We’re honored to introduce readers to Integral Yoga Teacher and Minister, Rev. Jivana Heyman, the founder of Accessible Yoga – a community that offers teacher trainings, conferences and networking. Accessible Yoga’s vision is to bring Yoga to excluded and underserved communities, support Yoga teachers, and advocate for accessible Yoga. Jivana believes, “if you have a mind and a body, you can do Yoga!” We couldn’t agree more!

If we’re lucky, the Yoga seed gets planted early. Even if it falls dormant for a period of time, those early experiences with Yoga can flower years later and create much beauty in our lives. Long before “kid’s yoga” was a thing, Jivana Heyman was fortunate enough to be introduced to yoga as a child and re-discover it as a young man.

“My grandmother introduced me to yoga when I was a young child. She lived with us so I was aware of her daily practice and I enjoyed watching her. Sometimes, she’d let me practice with her which is a joyful and special memory for me. My grandmother had studied with Swami Satchidananda. It wasn’t until years later when I fell into a yoga class after college that my personal practice began in earnest. I was having health issues, digestive and back problems, which inspired me to pick up yoga seriously. Funny enough, when I stumbled upon yoga on my own, I discovered Integral Yoga founded by my grandmother’s teacher, Swami Satchidananda. So I had the beautiful experience of rediscovering it as a young man after having done it when I was a child.”

Yoga offers us timeless gifts as well as offering us something new and different at each stage of life. And this certainly applies to Jivana’s experience of Yoga at various life stages, from a fond memory of time spent with his grandmother to creating a full blown paradigm shift and nurturing introspection and insight as a young man.

“Yoga was a revelation to me. I had so many spiritual questions that I could not find answers for – no matter where I looked. When I re-discovered yoga, I found those answers. Yoga and meditation had them all. Yoga philosophy is so profound and clear in offering answers to these basic life questions that I had searched for, such as “why are we here?” and “what is our purpose?” It was an incredible gift to find all these answers at that point in my life because I was pretty lost. I had come out as a gay man when I was 17 and I had always felt separate, different and out of place. Yoga helped me find some clear direction, redefined my life, and gave me purpose in wanting to practice and then share what I found with others.”

Little did Jivana know the extent to which yoga would change his life or the ground-breaking ways in which he would share it with others.

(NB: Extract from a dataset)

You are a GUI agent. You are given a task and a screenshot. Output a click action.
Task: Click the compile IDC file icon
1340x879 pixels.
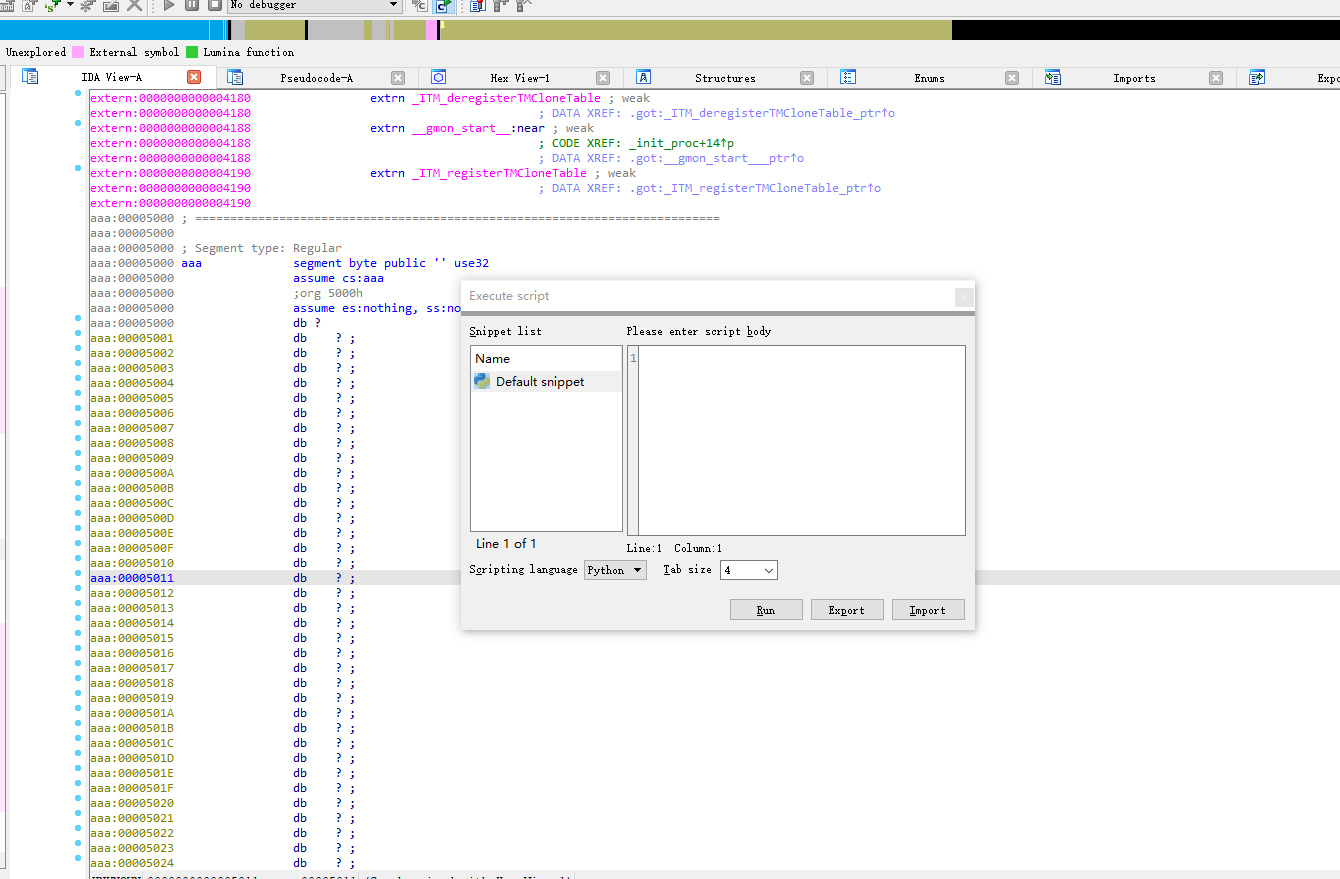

“Discovering and becoming part of the gay community was when I felt I had finally met ‘my people.’ Yet so many of them were sick and dying around me. All of my friends and my peers were devastated by AIDS in one way or another. It was a crazy time and my reaction, like so many people, was anger and frustration. I became involved with Act Up, the AIDS Coalition for Unleashed Power, an AIDS activist group that sprung up as a result of the AIDS crisis in the late 80s and early 90s. I got arrested many times at protests, and spent years trying to organize and advocate.
Then my best friend, Kurt, died of AIDS in 1995, which was a transformational time for me. Most people in their early 20s aren’t thinking about illness and death, but I was surrounded by it. Luckily, yoga helped me get through that time. Through the practices and teachings of yoga, I recognized that we are spiritual beings – that we’re all the same, that we all have this center inside, this place of peace – a divine essence. That teaching of yoga is what got me through the death of Kurt and so many other friends – it helped me find some peace through that difficult period. All of a sudden I realized, “Wow, I have these amazing practices that have changed my life and I want to share them with the people around me.” So I started teaching yoga to people with HIV in 1995, the same year that Kurt died.”

And the teachings and practice of yoga have continued to support Jivana through difficult and challenging times as well as share the practice with others so they may do the same.

“What can we do in the face of huge challenges, obvious wrongs and injustices that we see in the world? That’s the question that is coming up again today. I think it’s a real challenge for yogis because, on the one hand, we say, “accept everything, have nonattachment.” It’s true, that through acceptance and nonattachment we find peace. But, I think there’s a bit of a misunderstanding as to how to be in the world as a yogi, and how to engage with the world. During the AIDS crisis, I realized that just being angry wasn’t actually serving anybody. I needed to process my feelings, and then I could truly be of service. I think the whole point of nonattachment is that you process your feelings enough to be of service in the world.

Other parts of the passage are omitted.